Project Euler Problem 335

Whenever Peter feels bored, he places some bowls, containing one bean each, in a circle.

Project Euler Problem 335

Solution

Answer: 5032316

Let

$$n = 2^k+1$$

and define $M(n)$ as the number of moves needed to return to the starting configuration of $n$ bowls, each initially containing one bean.
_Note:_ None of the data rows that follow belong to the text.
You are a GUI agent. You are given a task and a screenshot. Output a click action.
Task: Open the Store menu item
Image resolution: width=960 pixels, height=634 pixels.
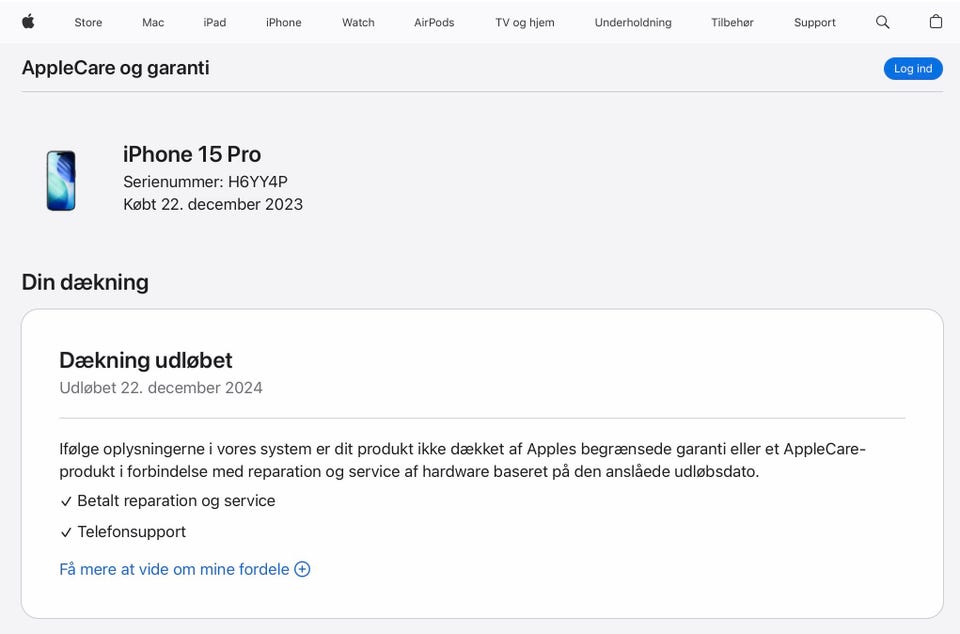click(x=88, y=22)
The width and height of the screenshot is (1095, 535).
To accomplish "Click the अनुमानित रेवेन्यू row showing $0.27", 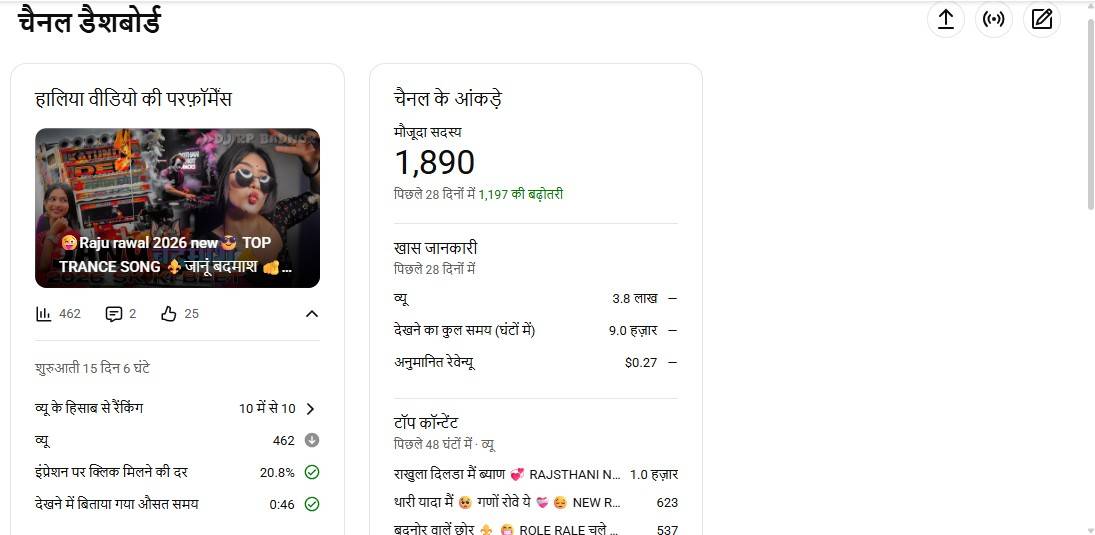I will point(536,362).
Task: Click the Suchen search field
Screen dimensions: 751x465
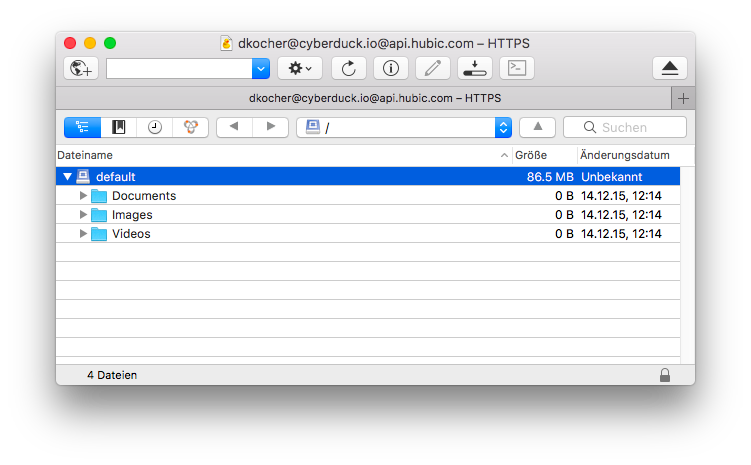Action: coord(625,127)
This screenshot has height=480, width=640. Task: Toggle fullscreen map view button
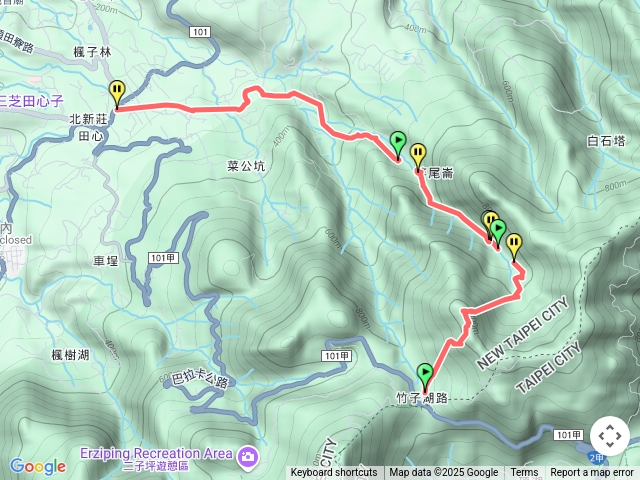(610, 436)
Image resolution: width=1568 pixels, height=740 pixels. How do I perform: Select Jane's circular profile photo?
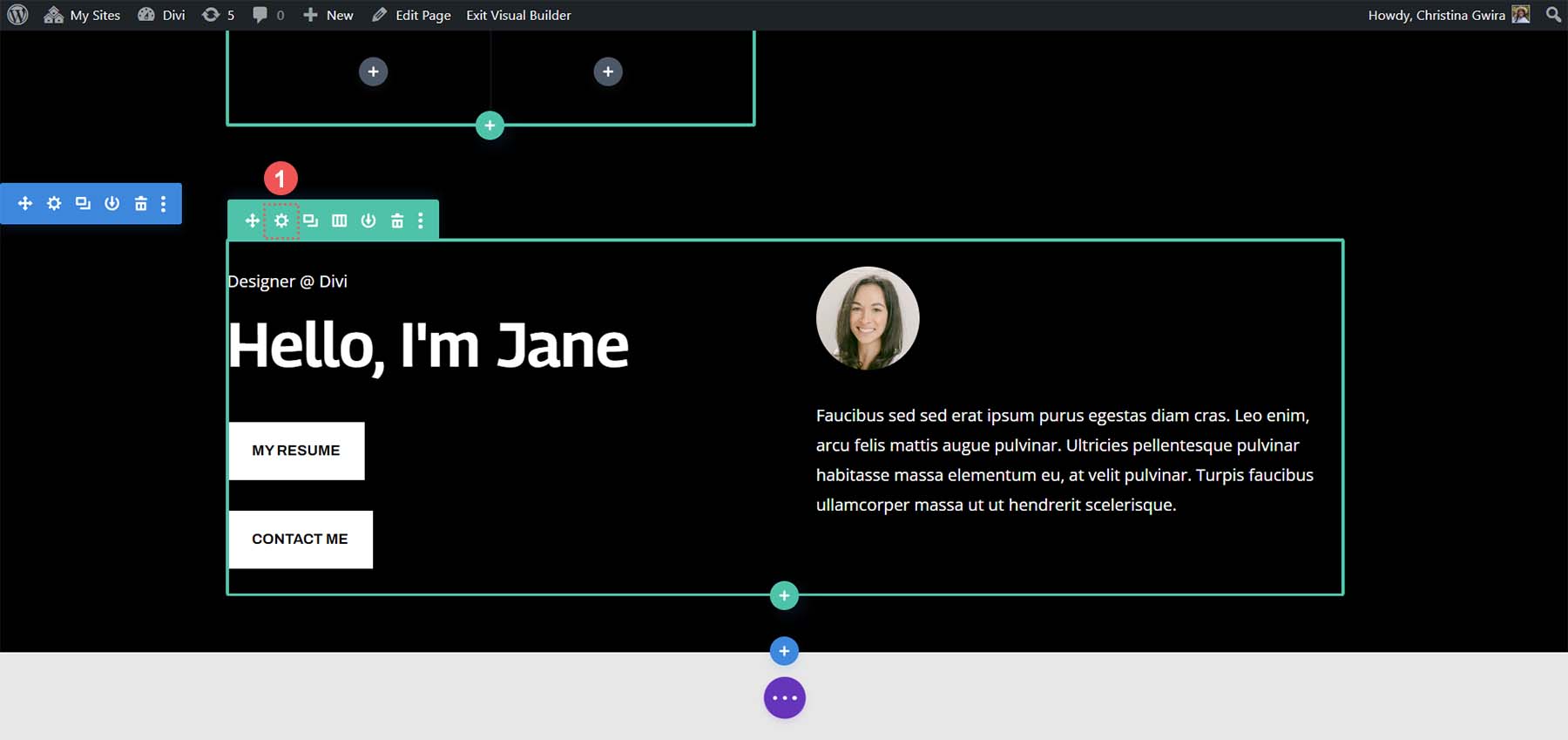[867, 318]
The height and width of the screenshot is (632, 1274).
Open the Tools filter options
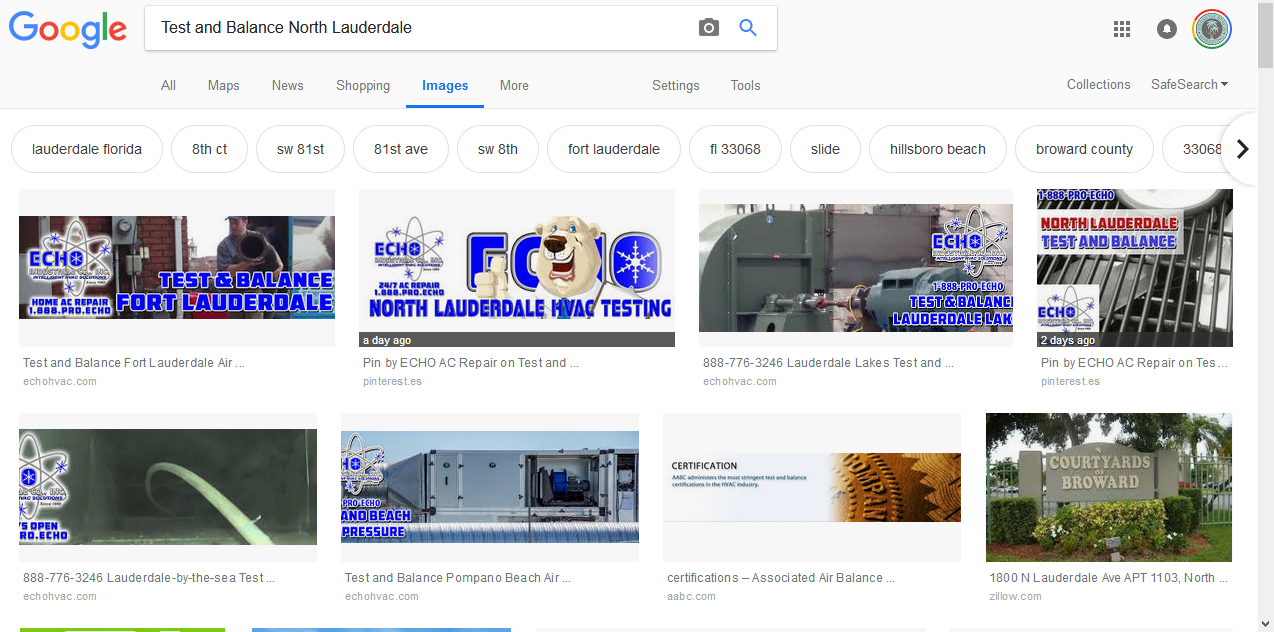click(x=745, y=86)
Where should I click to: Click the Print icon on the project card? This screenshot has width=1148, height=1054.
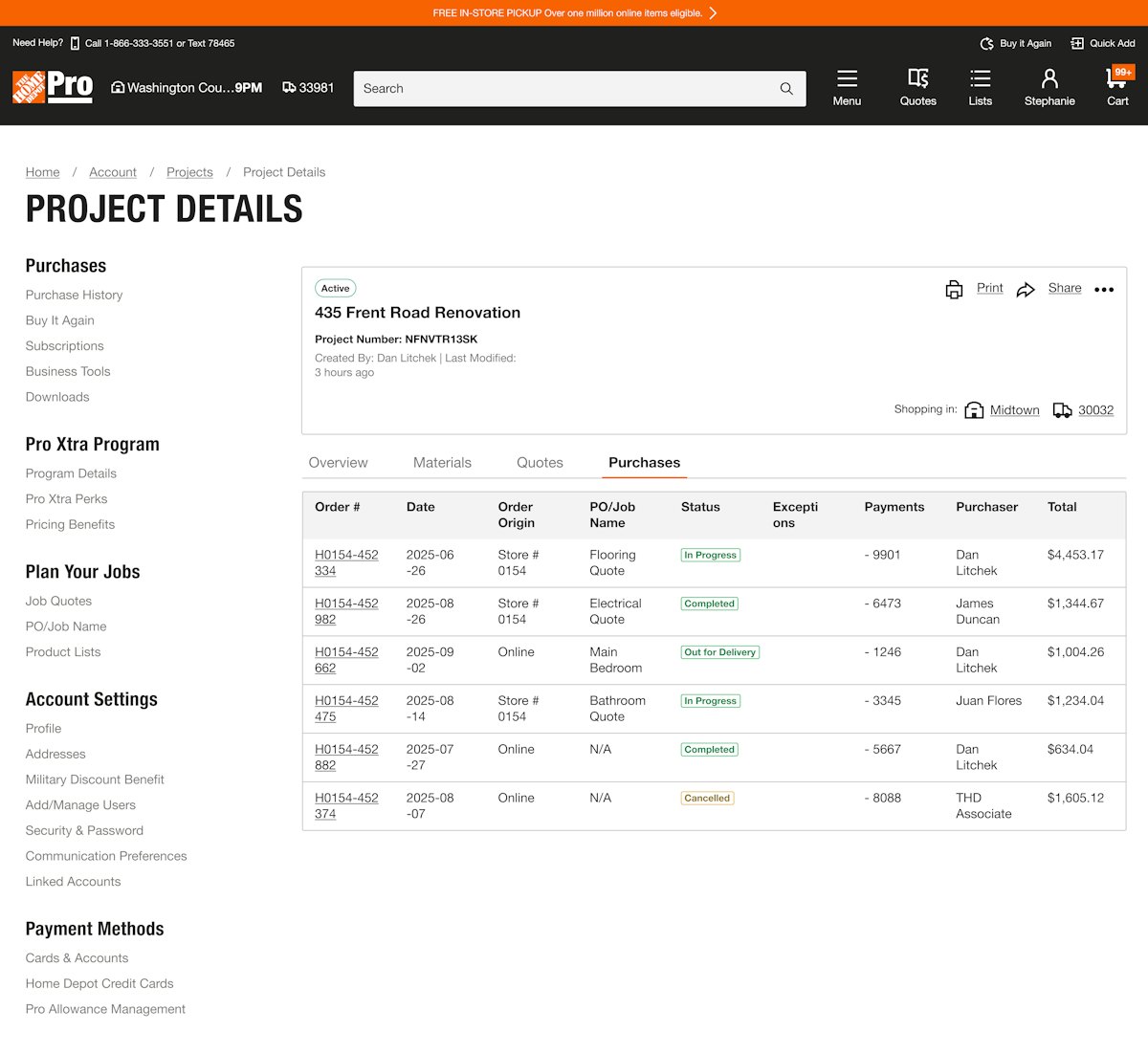(x=954, y=288)
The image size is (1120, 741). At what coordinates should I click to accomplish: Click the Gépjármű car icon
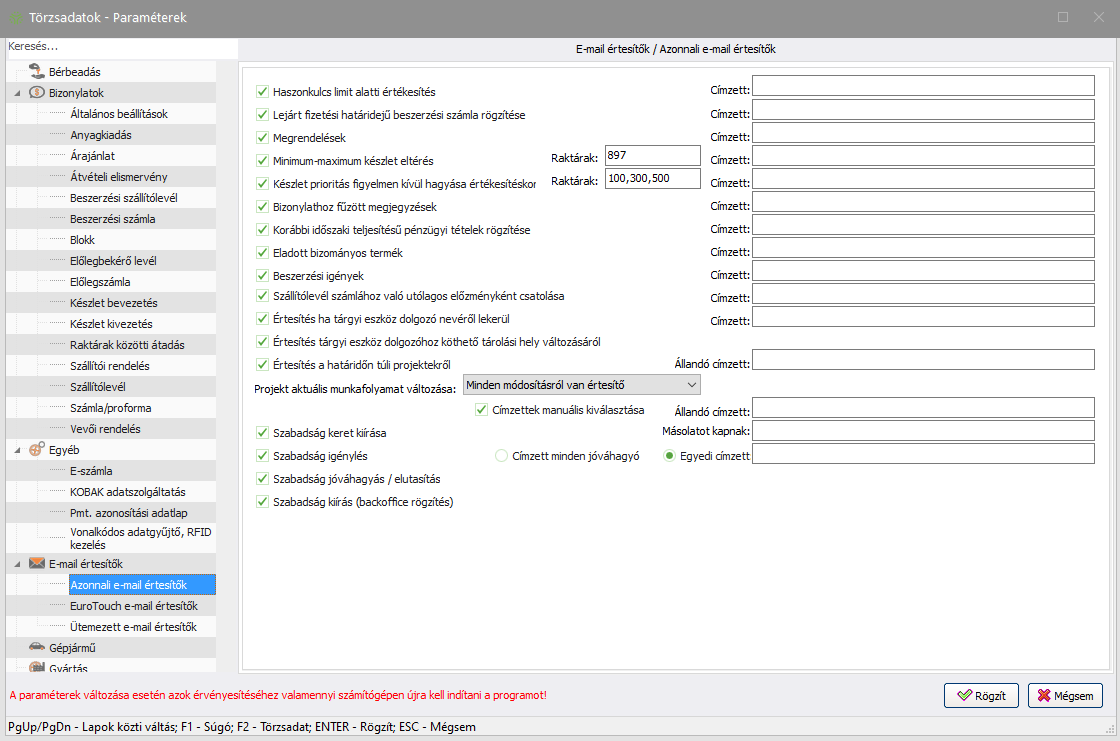[x=36, y=648]
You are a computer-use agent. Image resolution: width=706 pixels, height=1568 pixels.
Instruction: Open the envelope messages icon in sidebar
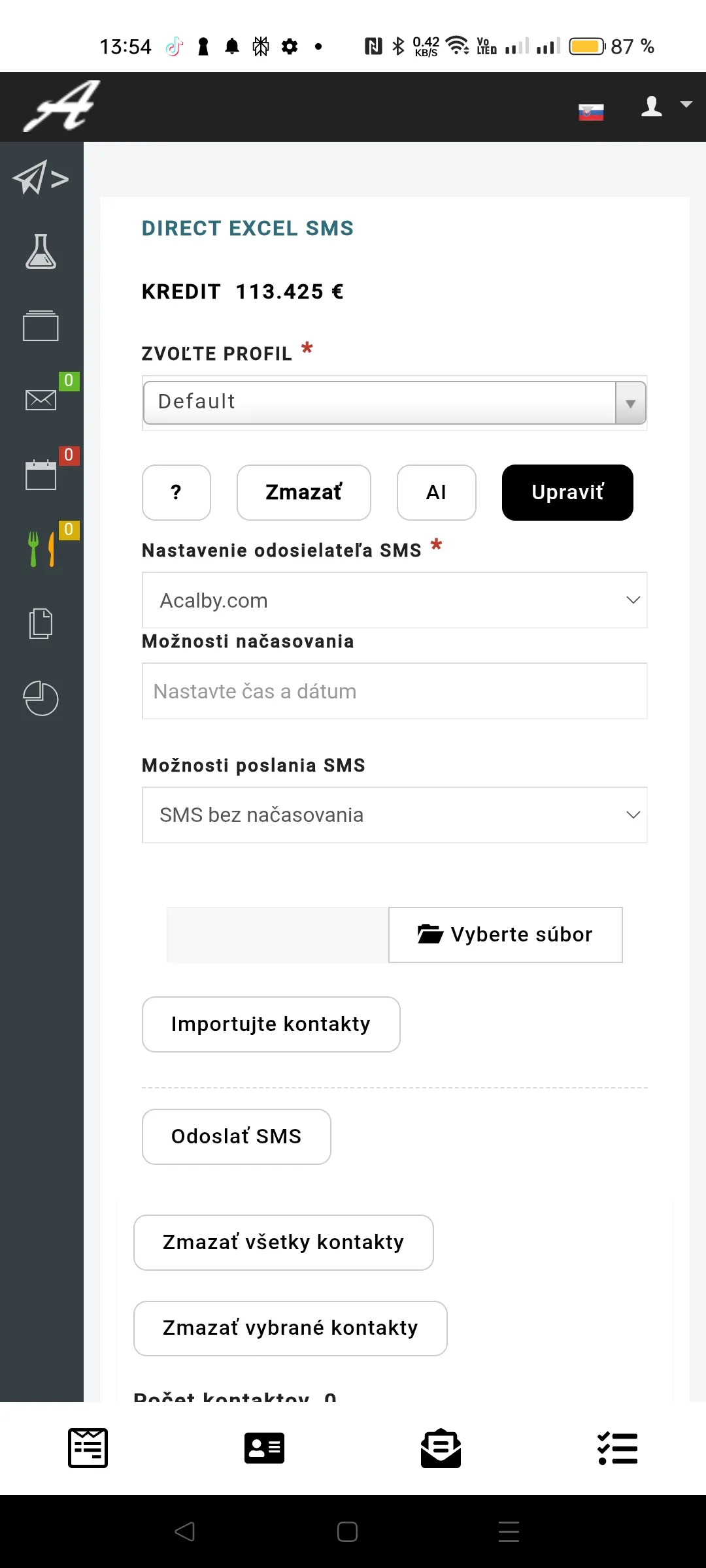click(41, 399)
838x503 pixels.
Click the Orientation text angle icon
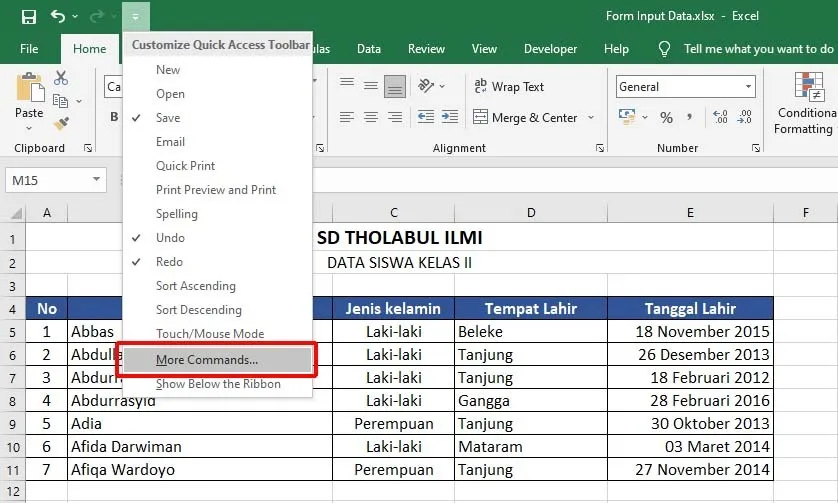pos(427,87)
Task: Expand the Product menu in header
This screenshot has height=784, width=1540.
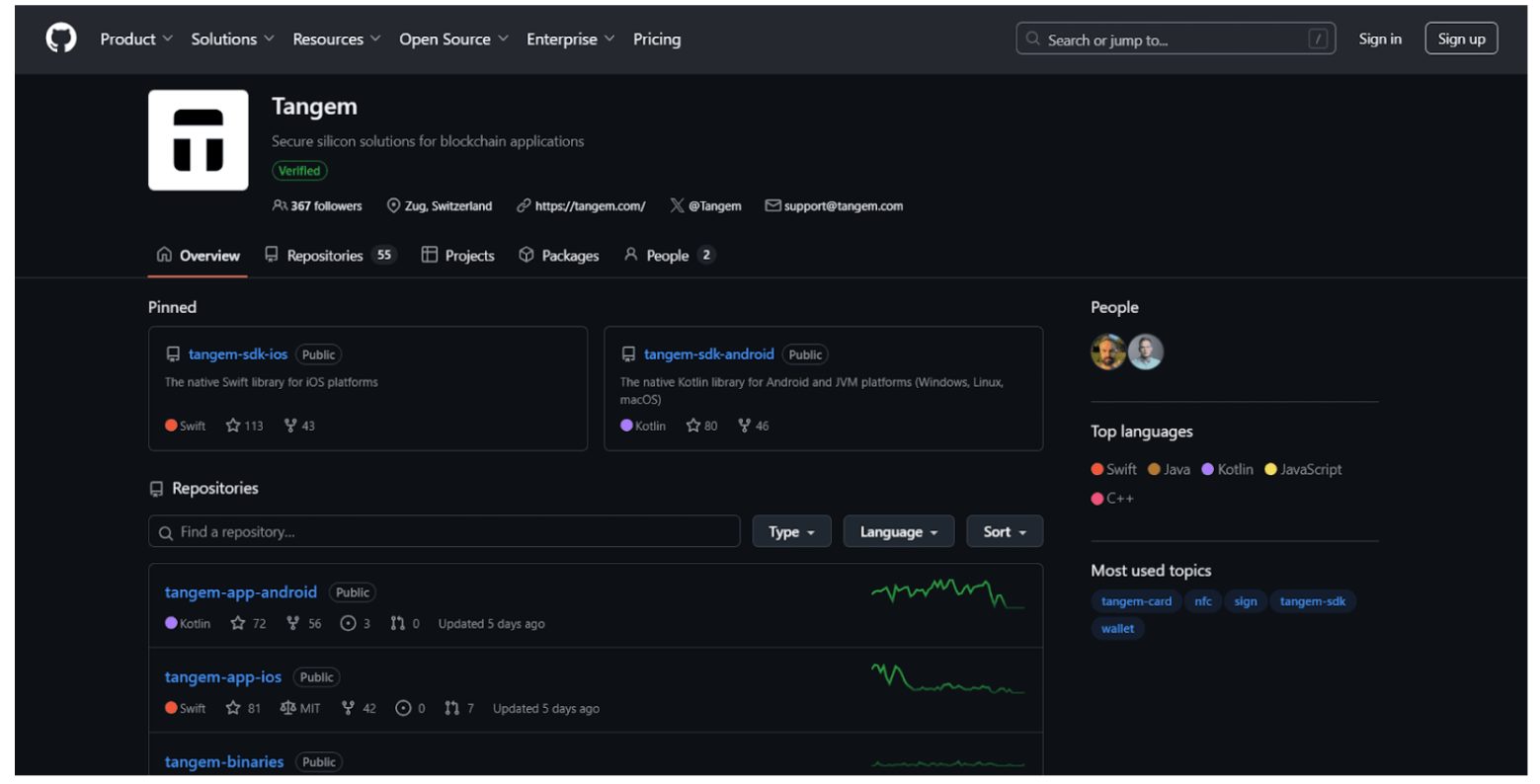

The key challenge is to understand the structure of $M(2^k+1)$, then sum it efficiently up to $k=10^{18}$.


1. Mathematical analysis

Step 1: Empirical structure

If we simulate the process for small $k$:

$$\begin{aligned} M(2)&=2\ M(3)&=5\ M(5)&=15\ M(9)&=53\ M(17)&=207\ M(33)&=845 \end{aligned}$$

The problem statement gives:

$$M(5)=15,\qquad M(100)=10920$$

Now consider the values

$$M(2^k+1)-2^{k+1}$$

for small $k$:

$$0,1,7,37,175,781,3367,\dots$$

This sequence matches

$$4^k-3^k$$

exactly, giving the closed form

$$M(2^k+1)=4^k-3^k+2^{k+1}.$$

We verify:

  • $k=2$: $16-9+8=15$
  • $k=3$: $64-27+16=53$
  • $k=4$: $256-81+32=207$

All match.

Thus:

$$M(2^k+1)=4^k-3^k+2^{k+1}.$$

This identity is the crucial insight.


Step 2: Sum over $k=0$ to $10^{18}$

We want

$$S=\sum_{k=0}^{10^{18}} M(2^k+1).$$

Substitute the formula:

$$S = \sum_{k=0}^{N} (4^k-3^k+2^{k+1}), \qquad N=10^{18}.$$

Split into geometric sums:

$$S = \sum_{k=0}^{N}4^k - \sum_{k=0}^{N}3^k + 2\sum_{k=0}^{N}2^k.$$

Using

$$\sum_{k=0}^{N}r^k=\frac{r^{N+1}-1}{r-1},$$

we get

$$S = \frac{4^{N+1}-1}{3} - \frac{3^{N+1}-1}{2} + 2(2^{N+1}-1).$$

We only need this modulo

$$7^9 = 40353607.$$

Since 2 and 3 are coprime to $7^9$, modular inverses exist.


2. Python implementation

MOD = 7**9
N = 10**18

# Modular inverses
inv2 = pow(2, -1, MOD)
inv3 = pow(3, -1, MOD)

# Geometric sums modulo MOD
sum_4 = (pow(4, N + 1, MOD) - 1) * inv3
sum_3 = (pow(3, N + 1, MOD) - 1) * inv2
sum_2 = 2 * (pow(2, N + 1, MOD) - 1)

answer = (sum_4 - sum_3 + sum_2) % MOD

print(answer)

3. Code walkthrough

Modulus

MOD = 7**9

The problem asks for the result modulo $7^9$.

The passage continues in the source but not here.